**Extrait du document:**
▬▬▬▬▬▬
Seulement 10 à 30 % des patients justifieraient d'un traitement prolongé par les BZD. On utilisera alors les posologies minimales efficaces, en réévaluant régulièrement la nécessité de maintenir le traitement et en évitant les renouvellements systématiques d'ordonnance.
Alternatives thérapeutiques
En cas d'inefficacité des antidépresseurs, de mauvaise tolérance aux benzodiazépines, ou d'un risque élevé d'abus ou de dépendance, on pourra faire appel aux anxiolytiques non benzodiazépines.
▬▬▬▬▬▬
**Données fournies:**
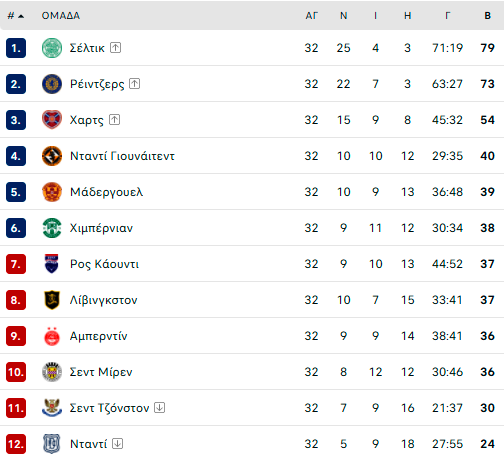The width and height of the screenshot is (504, 461).
Task: Click the down-arrow icon next to Σεντ Τζόνστον
Action: point(159,408)
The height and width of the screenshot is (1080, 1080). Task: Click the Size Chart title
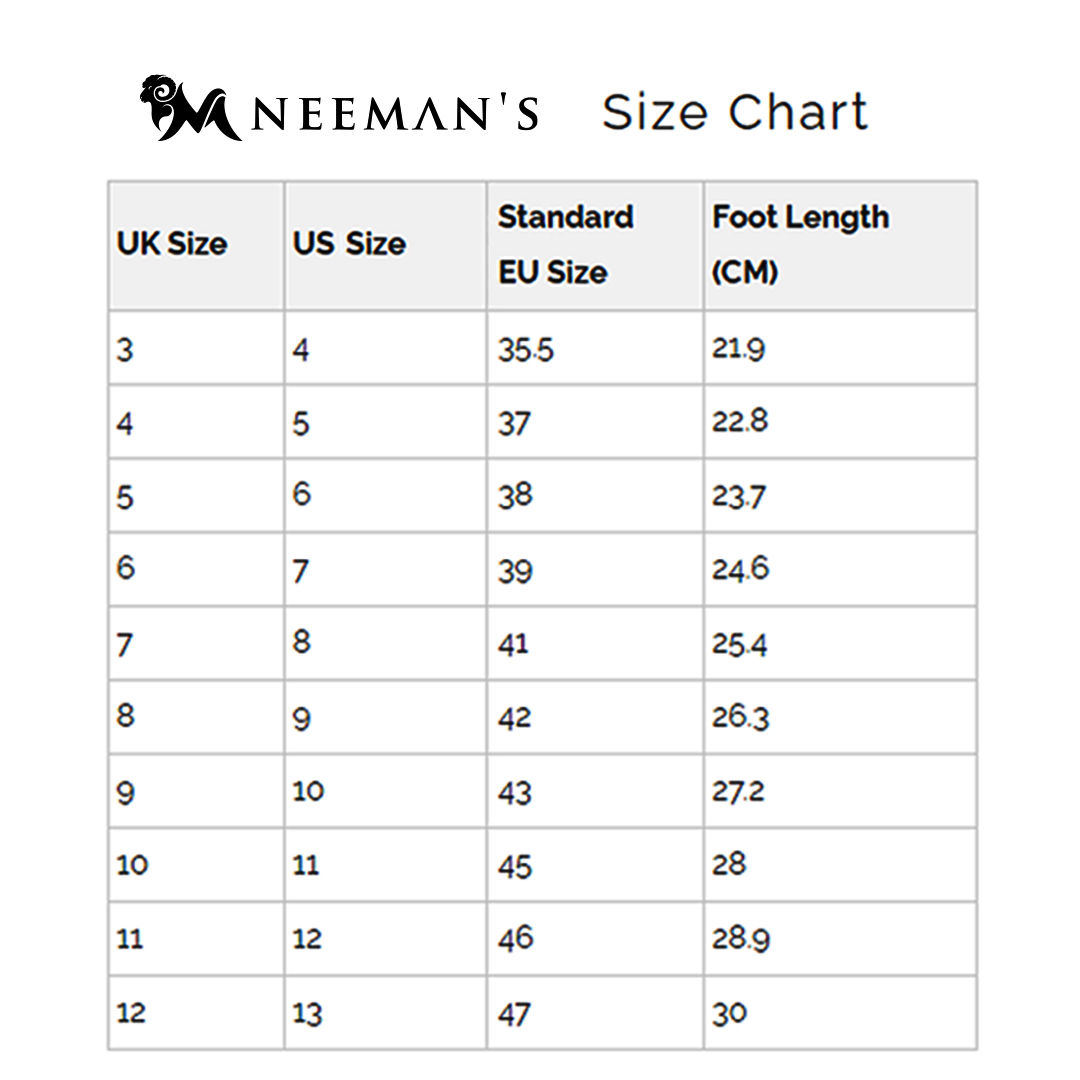(735, 112)
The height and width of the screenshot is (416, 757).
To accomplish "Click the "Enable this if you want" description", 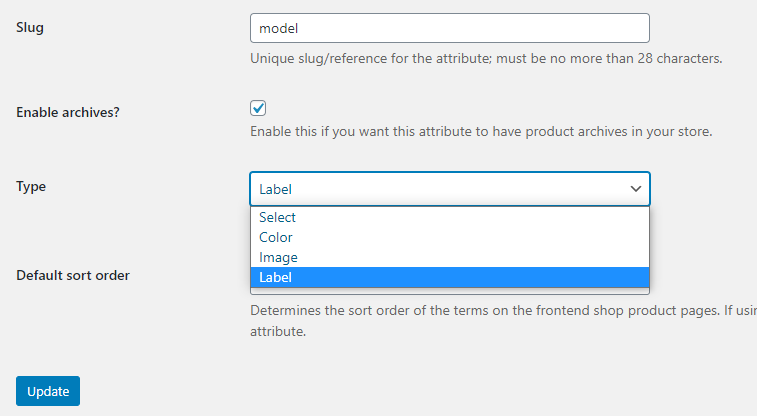I will [x=480, y=132].
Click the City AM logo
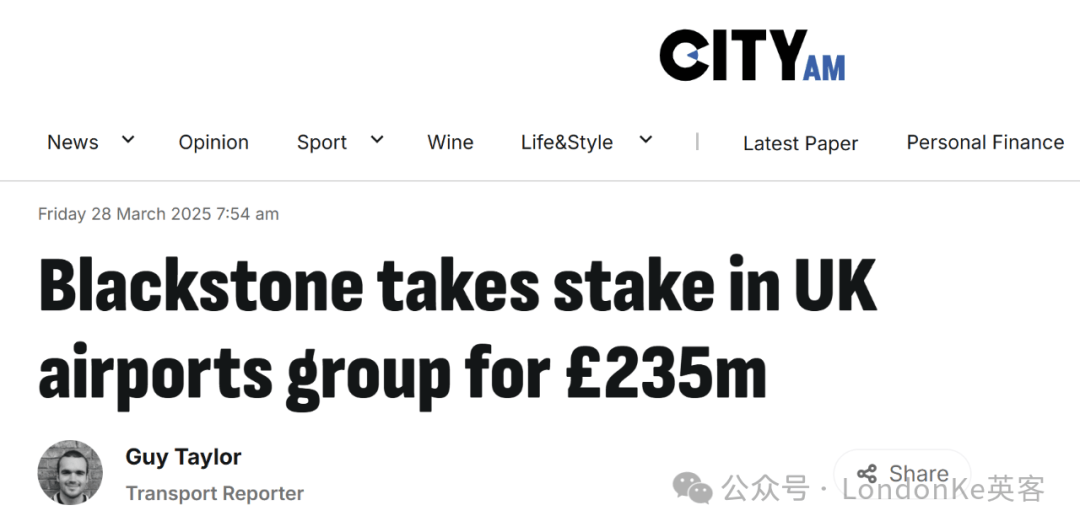This screenshot has width=1080, height=532. click(x=752, y=55)
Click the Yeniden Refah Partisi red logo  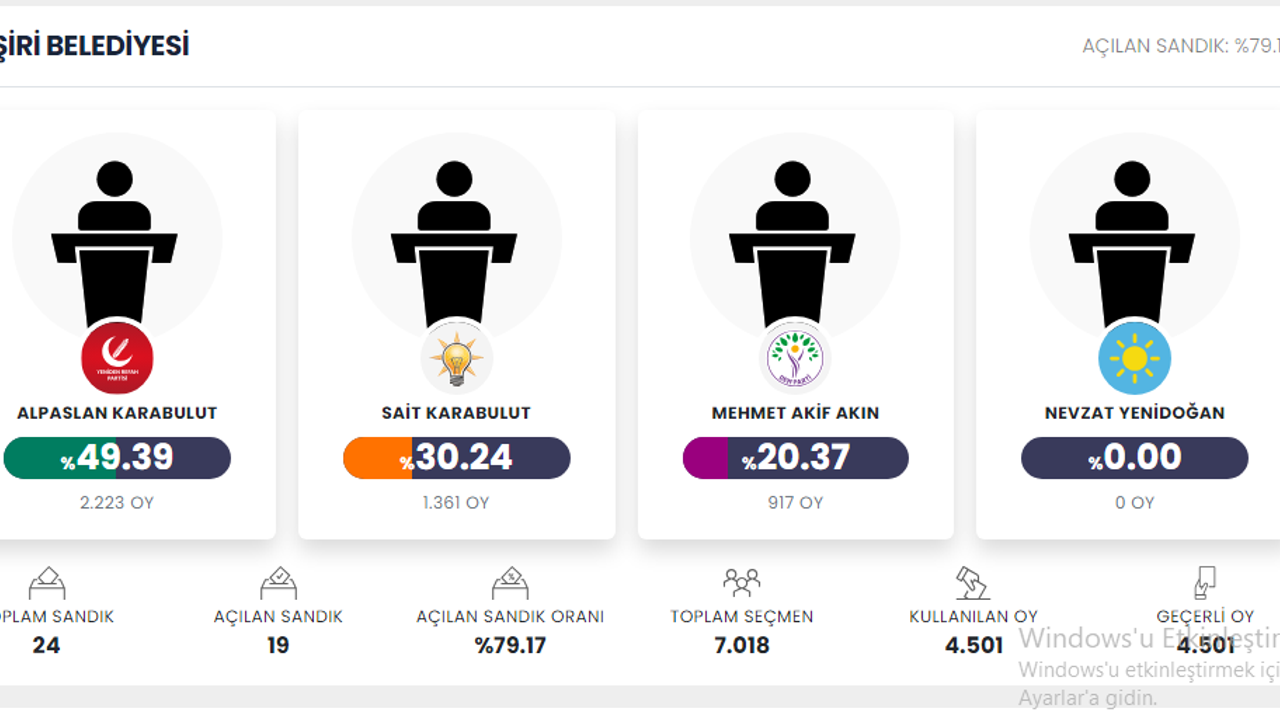click(117, 358)
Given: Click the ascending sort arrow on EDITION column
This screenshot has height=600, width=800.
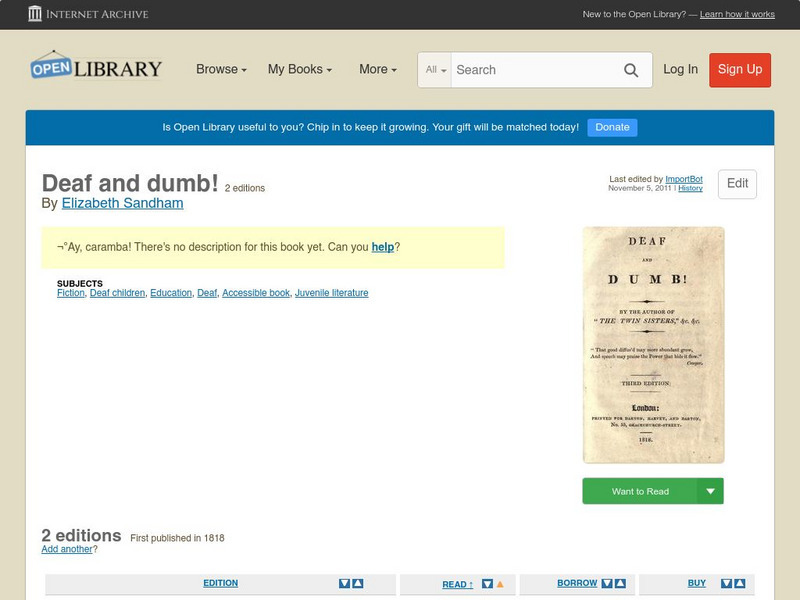Looking at the screenshot, I should coord(357,583).
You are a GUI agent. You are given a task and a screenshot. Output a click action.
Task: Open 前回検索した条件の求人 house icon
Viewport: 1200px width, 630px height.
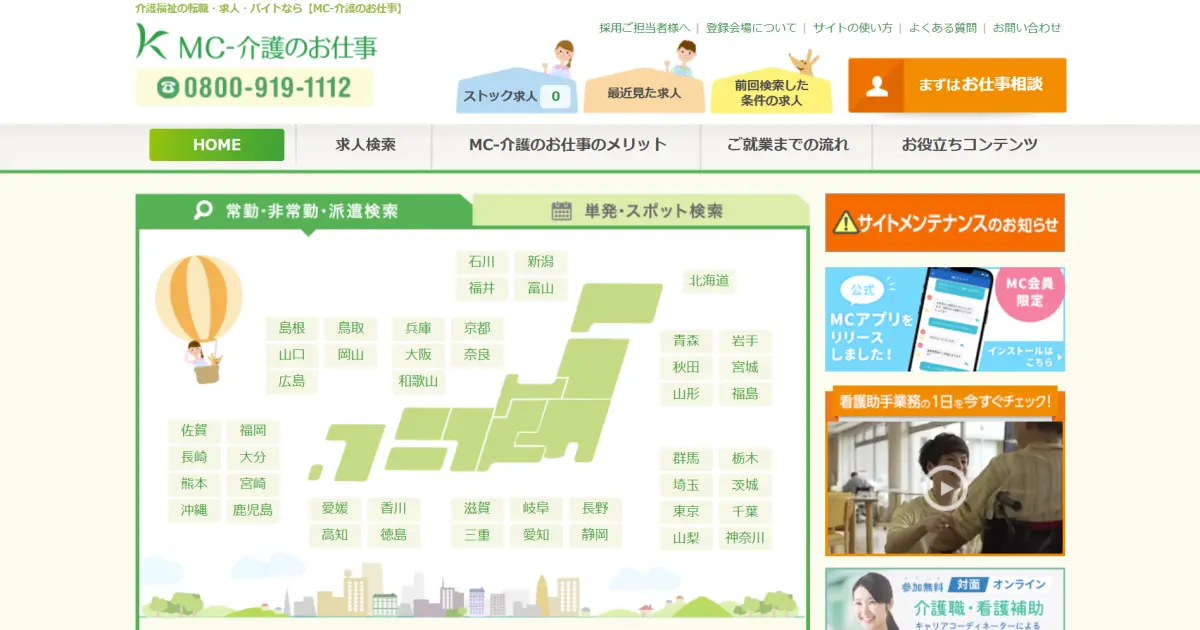(x=771, y=92)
▬▬▬▬▬▬
**Travail à réaliser:**
(A) Citez le passage de l'extrait sur les benzodiazépines allant de « Alternatives thérapeutiques » jusqu'à « anxiolytiques non benzodiazépines. » inclus.
(B) Rédigez la suite de l'extrait consacré au traitement par les benzodiazépines, en reprenant après sa dernière phrase.
Ces données constituent un contenu indépendant de l'extrait sur les benzodiazépines.

**Réponses:**
(A)
Alternatives thérapeutiques
En cas d'inefficacité des antidépresseurs, de mauvaise tolérance aux benzodiazépines, ou d'un risque élevé d'abus ou de dépendance, on pourra faire appel aux anxiolytiques non benzodiazépines.

(B)
• La buspirone (BUSPAR), agoniste 5HT1A, est efficace dans le trouble anxiété généralisée. Les doses recommandées sont de l'ordre de 15 à 30 mg/j. Son effet anxiolytique concerne surtout les signes psychiques d’anxiété. Les patients rapportent l’inconstance de cet effet. Le délai d’action de la buspirone peut atteindre 3 sem. Ses effets indésirables sont les sensations vertigineuses mais un effet sédatif inférieur à celui des benzodiazépines. L’arrêt de la buspirone n’entraîne pas de syndrome de sevrage ou de dépendance. Ex. : buspirone (BUSPAR 10 mg) : 1 à 3 cp./j. Ce produit induit une anxiolyse progressive et n'entraîne pas de pharmacodépendance. La buspirone n'est pas un traitement du syndrome de sevrage des BZD.
• Les autres tranquillisants ont plus rarement leur place dans le traitement de l'anxiété chronique : méprobamate (ÉQUANIL), hydroxyzine (ATARAX).
• Les bêta-bloquants sont parfois prescrits lorsque les signes somatiques de l'anxiété sont au-devant de la scène clinique.
Traitement psychologique
Il fait appel à diverses techniques :
  • psychothérapie de soutien toujours indiquée : écoute, réassurance, éducation ;
  • psychothérapies cognitives et comportementales et techniques de relaxation.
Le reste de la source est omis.